Dataset entries
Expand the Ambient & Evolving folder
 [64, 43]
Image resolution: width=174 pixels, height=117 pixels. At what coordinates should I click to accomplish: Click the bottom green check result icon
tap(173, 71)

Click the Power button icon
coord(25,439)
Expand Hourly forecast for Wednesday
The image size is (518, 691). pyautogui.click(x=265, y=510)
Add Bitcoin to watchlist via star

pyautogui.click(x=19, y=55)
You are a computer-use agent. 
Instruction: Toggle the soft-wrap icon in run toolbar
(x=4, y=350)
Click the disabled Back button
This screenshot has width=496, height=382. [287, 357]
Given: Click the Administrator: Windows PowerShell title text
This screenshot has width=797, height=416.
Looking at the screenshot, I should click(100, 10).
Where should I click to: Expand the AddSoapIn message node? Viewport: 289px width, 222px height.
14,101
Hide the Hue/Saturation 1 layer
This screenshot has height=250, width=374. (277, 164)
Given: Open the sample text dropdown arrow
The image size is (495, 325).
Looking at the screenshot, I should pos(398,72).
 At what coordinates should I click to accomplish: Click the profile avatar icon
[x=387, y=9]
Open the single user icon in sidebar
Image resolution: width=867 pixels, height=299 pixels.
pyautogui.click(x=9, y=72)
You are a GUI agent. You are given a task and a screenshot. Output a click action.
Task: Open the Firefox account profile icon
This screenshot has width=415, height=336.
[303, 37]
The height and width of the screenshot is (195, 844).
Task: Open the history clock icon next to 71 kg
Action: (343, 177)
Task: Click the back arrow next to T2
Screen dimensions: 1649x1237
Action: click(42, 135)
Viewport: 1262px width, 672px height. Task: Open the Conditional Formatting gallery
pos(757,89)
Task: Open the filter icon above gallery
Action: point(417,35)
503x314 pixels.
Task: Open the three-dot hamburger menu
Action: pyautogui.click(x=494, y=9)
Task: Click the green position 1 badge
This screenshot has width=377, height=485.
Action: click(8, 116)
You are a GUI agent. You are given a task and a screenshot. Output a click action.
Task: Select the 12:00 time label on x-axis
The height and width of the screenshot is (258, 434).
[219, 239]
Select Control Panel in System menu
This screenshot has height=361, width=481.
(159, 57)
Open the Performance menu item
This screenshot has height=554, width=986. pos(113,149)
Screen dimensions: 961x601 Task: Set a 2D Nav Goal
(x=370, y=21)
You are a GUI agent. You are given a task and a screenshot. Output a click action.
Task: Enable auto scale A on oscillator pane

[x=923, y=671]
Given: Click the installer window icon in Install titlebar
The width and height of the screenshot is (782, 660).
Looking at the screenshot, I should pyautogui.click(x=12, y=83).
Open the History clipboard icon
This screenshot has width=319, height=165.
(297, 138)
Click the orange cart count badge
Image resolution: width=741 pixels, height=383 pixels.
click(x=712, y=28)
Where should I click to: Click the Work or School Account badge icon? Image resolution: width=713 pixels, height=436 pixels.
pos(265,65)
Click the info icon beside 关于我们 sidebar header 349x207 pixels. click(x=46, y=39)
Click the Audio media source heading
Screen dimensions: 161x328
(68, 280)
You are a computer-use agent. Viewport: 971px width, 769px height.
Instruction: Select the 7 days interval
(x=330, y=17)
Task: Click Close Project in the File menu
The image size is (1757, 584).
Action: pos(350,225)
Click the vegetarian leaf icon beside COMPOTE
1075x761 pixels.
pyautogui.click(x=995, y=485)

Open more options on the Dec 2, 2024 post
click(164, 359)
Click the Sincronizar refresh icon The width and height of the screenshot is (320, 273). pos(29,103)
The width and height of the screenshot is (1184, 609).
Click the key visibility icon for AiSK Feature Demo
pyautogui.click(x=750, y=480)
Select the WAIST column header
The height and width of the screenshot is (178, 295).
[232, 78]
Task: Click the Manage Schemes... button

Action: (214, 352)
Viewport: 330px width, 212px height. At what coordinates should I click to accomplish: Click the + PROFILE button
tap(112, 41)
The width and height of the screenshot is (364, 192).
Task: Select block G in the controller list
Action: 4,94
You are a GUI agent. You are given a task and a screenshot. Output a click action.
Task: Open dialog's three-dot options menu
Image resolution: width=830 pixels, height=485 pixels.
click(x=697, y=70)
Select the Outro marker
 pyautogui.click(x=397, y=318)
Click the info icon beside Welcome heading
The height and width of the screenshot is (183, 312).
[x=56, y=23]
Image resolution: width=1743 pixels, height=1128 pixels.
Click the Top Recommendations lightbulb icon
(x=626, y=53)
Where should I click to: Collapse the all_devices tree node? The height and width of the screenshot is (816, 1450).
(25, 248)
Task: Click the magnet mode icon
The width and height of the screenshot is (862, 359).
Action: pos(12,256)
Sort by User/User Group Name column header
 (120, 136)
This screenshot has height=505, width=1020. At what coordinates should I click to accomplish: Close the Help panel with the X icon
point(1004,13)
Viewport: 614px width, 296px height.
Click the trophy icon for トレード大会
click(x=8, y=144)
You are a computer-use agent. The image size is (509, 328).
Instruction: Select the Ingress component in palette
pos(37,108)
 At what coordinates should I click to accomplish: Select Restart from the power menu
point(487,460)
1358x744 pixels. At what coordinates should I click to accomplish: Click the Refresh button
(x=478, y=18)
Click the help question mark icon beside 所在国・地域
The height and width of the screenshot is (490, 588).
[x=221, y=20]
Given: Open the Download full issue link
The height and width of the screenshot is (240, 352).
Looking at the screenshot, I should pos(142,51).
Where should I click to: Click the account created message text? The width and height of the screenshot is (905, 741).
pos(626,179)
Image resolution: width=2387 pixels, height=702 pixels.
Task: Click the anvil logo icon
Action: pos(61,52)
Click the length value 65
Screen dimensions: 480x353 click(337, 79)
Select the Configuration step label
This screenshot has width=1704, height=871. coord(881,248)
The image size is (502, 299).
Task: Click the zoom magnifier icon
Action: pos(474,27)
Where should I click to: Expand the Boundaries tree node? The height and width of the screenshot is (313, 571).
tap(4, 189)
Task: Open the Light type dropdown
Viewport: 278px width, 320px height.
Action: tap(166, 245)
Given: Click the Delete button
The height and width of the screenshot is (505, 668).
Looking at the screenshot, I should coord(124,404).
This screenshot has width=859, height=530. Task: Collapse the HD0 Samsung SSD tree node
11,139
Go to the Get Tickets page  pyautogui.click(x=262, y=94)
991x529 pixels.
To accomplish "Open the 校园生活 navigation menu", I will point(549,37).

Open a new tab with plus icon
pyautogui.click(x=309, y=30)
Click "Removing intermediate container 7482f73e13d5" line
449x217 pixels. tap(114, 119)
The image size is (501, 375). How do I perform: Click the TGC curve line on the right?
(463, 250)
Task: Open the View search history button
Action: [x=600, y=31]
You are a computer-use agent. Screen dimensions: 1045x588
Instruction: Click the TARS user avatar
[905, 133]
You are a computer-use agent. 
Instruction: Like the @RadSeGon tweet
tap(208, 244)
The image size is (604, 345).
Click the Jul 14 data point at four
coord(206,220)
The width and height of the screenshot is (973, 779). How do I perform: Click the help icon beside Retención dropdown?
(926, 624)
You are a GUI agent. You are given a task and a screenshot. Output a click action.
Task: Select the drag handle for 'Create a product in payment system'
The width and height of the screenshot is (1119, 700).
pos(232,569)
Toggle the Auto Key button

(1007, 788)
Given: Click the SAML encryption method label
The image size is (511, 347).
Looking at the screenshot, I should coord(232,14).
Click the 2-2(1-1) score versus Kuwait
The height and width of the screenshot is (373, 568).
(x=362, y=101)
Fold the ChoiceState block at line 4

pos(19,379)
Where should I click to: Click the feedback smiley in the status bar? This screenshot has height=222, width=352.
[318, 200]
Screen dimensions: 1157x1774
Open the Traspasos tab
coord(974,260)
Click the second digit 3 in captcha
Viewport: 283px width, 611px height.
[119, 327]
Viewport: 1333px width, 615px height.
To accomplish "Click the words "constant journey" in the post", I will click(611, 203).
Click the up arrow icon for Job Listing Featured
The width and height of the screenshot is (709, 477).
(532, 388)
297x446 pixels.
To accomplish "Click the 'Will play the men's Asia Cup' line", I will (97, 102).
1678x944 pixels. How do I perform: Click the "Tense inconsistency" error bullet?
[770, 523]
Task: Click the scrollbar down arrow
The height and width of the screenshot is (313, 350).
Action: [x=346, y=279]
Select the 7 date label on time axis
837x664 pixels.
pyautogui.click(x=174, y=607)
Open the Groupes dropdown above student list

» **Required work**:
Copy out the lines above exactly, beginning at the one that contains "At what coordinates should I click to accomplish: Select" and ending at the one that contains "You are a computer-use agent. Screen".

» **Response to the exercise**:
 At what coordinates should I click to accomplish: Select Restart from the power menu
point(487,460)
1358x744 pixels. At what coordinates should I click to accomplish: Click the Refresh button
(x=478, y=18)
Click the help question mark icon beside 所在国・地域
The height and width of the screenshot is (490, 588).
[x=221, y=20]
Given: Open the Download full issue link
The height and width of the screenshot is (240, 352).
Looking at the screenshot, I should pos(142,51).
Where should I click to: Click the account created message text? The width and height of the screenshot is (905, 741).
pos(626,179)
Image resolution: width=2387 pixels, height=702 pixels.
Task: Click the anvil logo icon
Action: pos(61,52)
Click the length value 65
Screen dimensions: 480x353 click(337, 79)
Select the Configuration step label
This screenshot has width=1704, height=871. coord(881,248)
The image size is (502, 299).
Task: Click the zoom magnifier icon
Action: pos(474,27)
Where should I click to: Expand the Boundaries tree node? The height and width of the screenshot is (313, 571).
tap(4, 189)
Task: Open the Light type dropdown
Viewport: 278px width, 320px height.
Action: tap(166, 245)
Given: Click the Delete button
The height and width of the screenshot is (505, 668).
Looking at the screenshot, I should coord(124,404).
This screenshot has width=859, height=530. Task: Collapse the HD0 Samsung SSD tree node
11,139
Go to the Get Tickets page  pyautogui.click(x=262, y=94)
991x529 pixels.
To accomplish "Open the 校园生活 navigation menu", I will point(549,37).

Open a new tab with plus icon
pyautogui.click(x=309, y=30)
Click "Removing intermediate container 7482f73e13d5" line
449x217 pixels. tap(114, 119)
The image size is (501, 375). How do I perform: Click the TGC curve line on the right?
(463, 250)
Task: Open the View search history button
Action: [x=600, y=31]
You are a computer-use agent. Screen dimensions: 1045x588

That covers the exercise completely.